Putting patients at the center of communications will spur changes to make interoperability more attainable, according to the Council of Accountable Physician Practices (CAPP), an affiliate organization of the American Medical Group Foundation. The organization released its second set of recommendations to policymakers and industry leaders in January 2018, aimed at improving interoperability for healthcare delivery systems.
Listening to patients’ frustrations with multiple portals and other healthcare communications should cause a fragmented system to provide more synchronized technology, says Ira Nash, MD, FACC, FAHA, FACP, a member of the CAPP board of directors, and senior vice president of Northwell Health.
“Patients are going to demand that someone makes it easier for them to access their information in a way that is aggregated, curated and easy for them to understand, and then use to improve their health and quality of life,” Nash says. “They are frustrated by a health system that lets them get some information from a patient portal, but demands that they use different portals to get information from different providers. They are also frustrated by how hard it is for their providers to share information with each other, so they are left to lug paper from one office to another, even if both use electronic systems.”
In order to create patient-centered interoperability, CAPP suggests that stakeholders focus on improved and harmonized quality measurement and reporting, robust and coordinated use of health information technology, and value-based payment.

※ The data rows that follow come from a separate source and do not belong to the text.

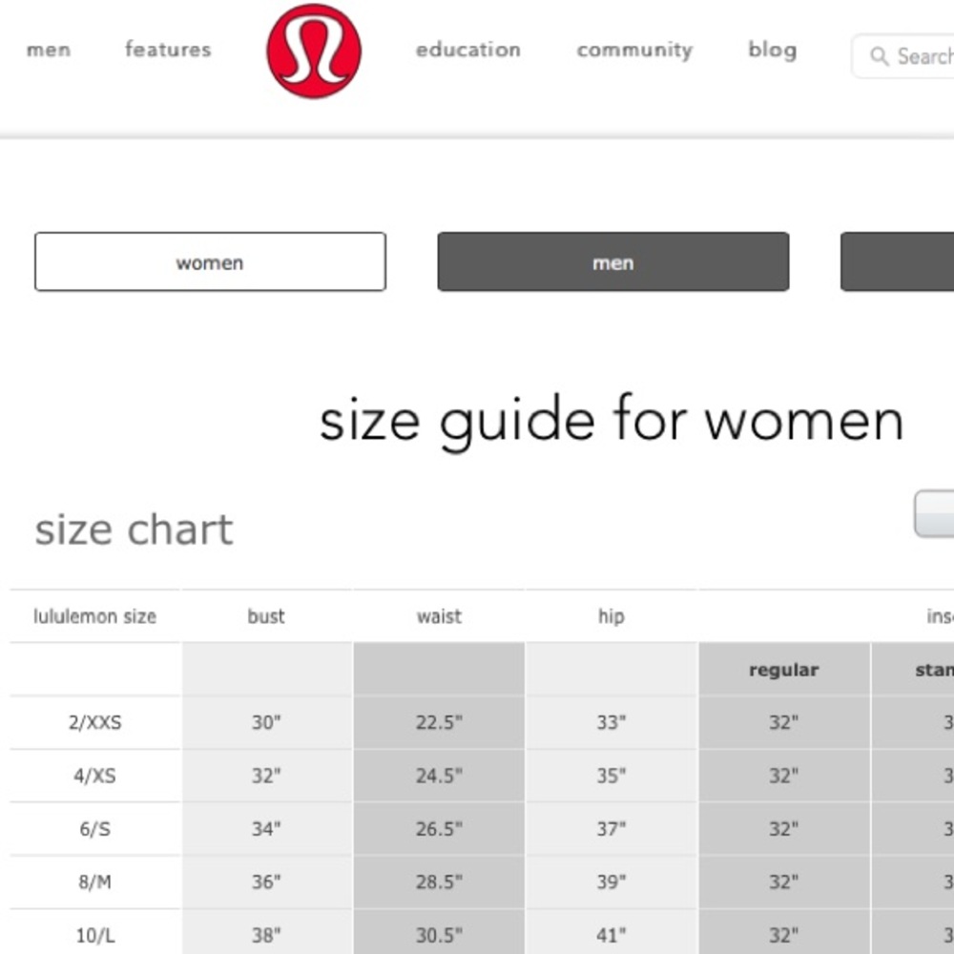Click the button right of size chart heading
Viewport: 954px width, 954px height.
[x=934, y=514]
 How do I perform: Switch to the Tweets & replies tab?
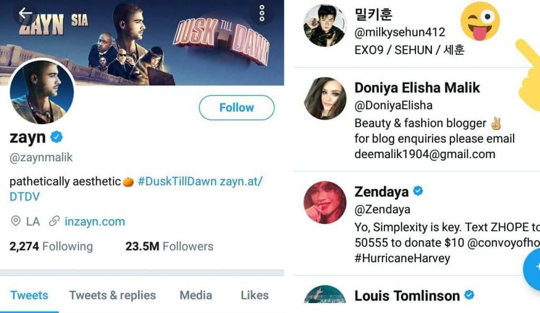112,295
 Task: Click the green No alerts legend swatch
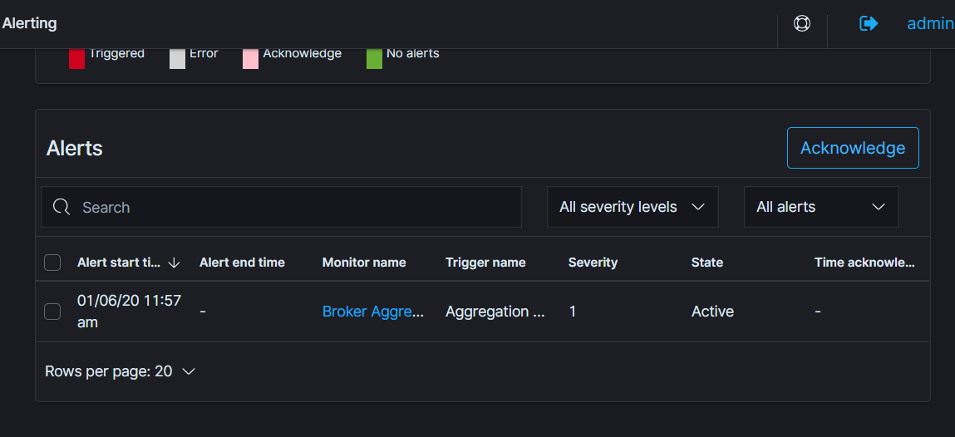(x=374, y=56)
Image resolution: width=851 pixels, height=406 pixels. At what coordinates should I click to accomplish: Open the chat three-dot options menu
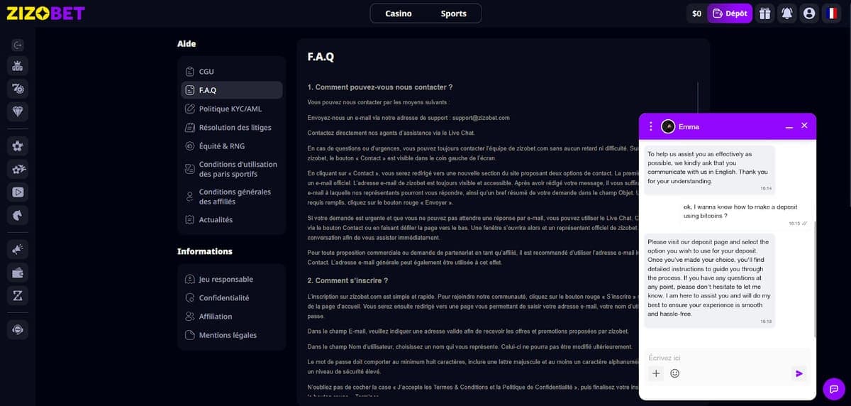(x=651, y=126)
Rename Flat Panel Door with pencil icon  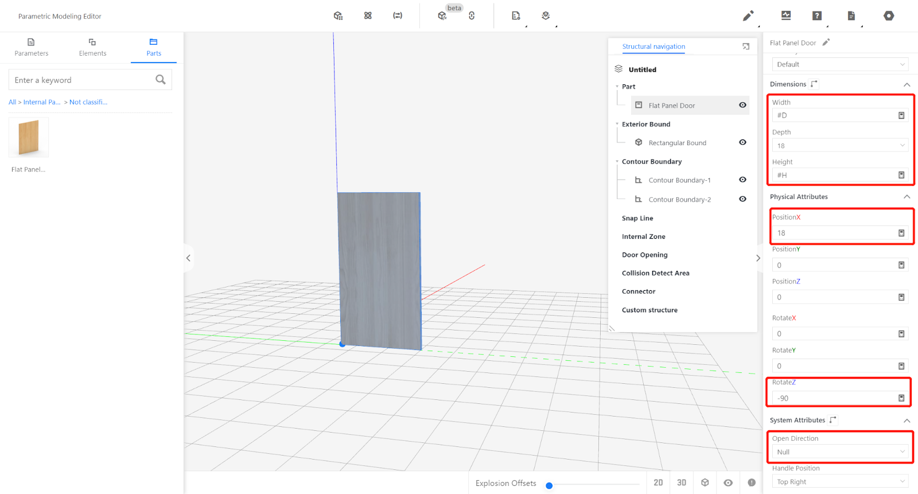pyautogui.click(x=826, y=42)
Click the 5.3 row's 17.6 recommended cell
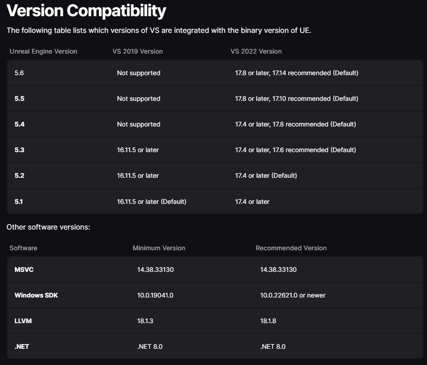 [x=295, y=150]
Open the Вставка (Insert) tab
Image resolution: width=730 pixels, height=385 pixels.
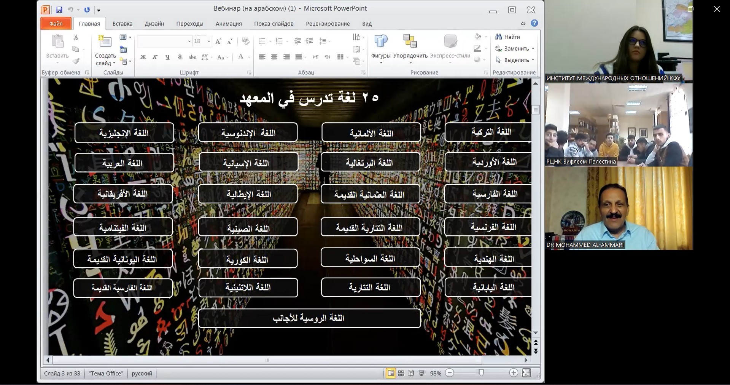click(122, 24)
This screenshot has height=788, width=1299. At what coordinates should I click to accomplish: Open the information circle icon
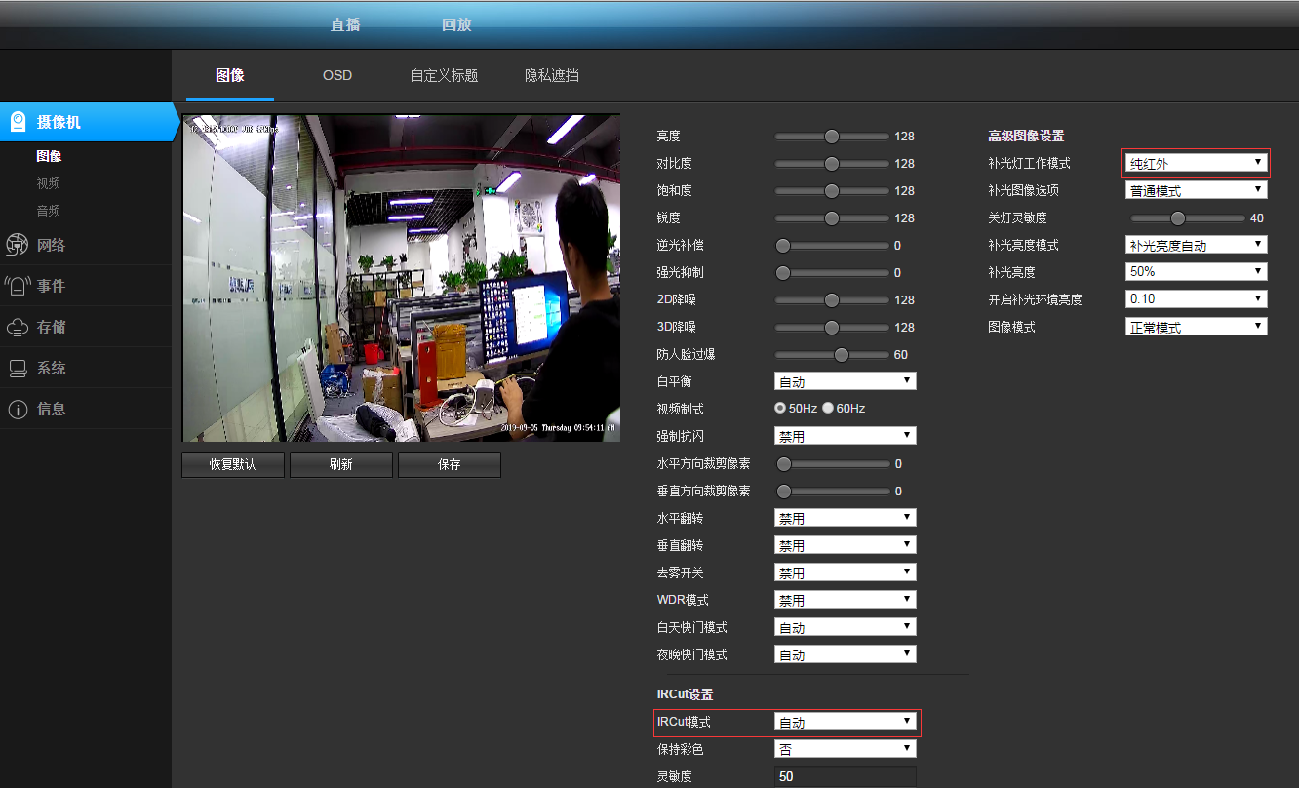point(17,409)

Ultimately, these changes center around patients being in charge of their health records, and their needs being the most important part of data exchanges, Nash says.
Patient narratives as a part of quality measures
Nash says one of the important elements missing from current patient data is the narrative from the patient about their own health.
“As any good clinician will tell you, the most important parts of a patient encounter are the
insights, background and backstory we used to be able to include in the narrative,” Nash says. “That’s one of the challenges with some of the current approaches to EHR, we are so busy
clicking and pointing, we can’t hear the patient story.”
Because metrics around complete, integrated, usable patient data available to both patients and providers aren’t established, measuring the effectiveness of interoperability will continue to be difficult, according to CAPP.
“Our goal is to ensure that we also find ways to communicate more of the patient story and our experiences with that patient that could provide clinical benefit to all providers along the continuum,” Nash says.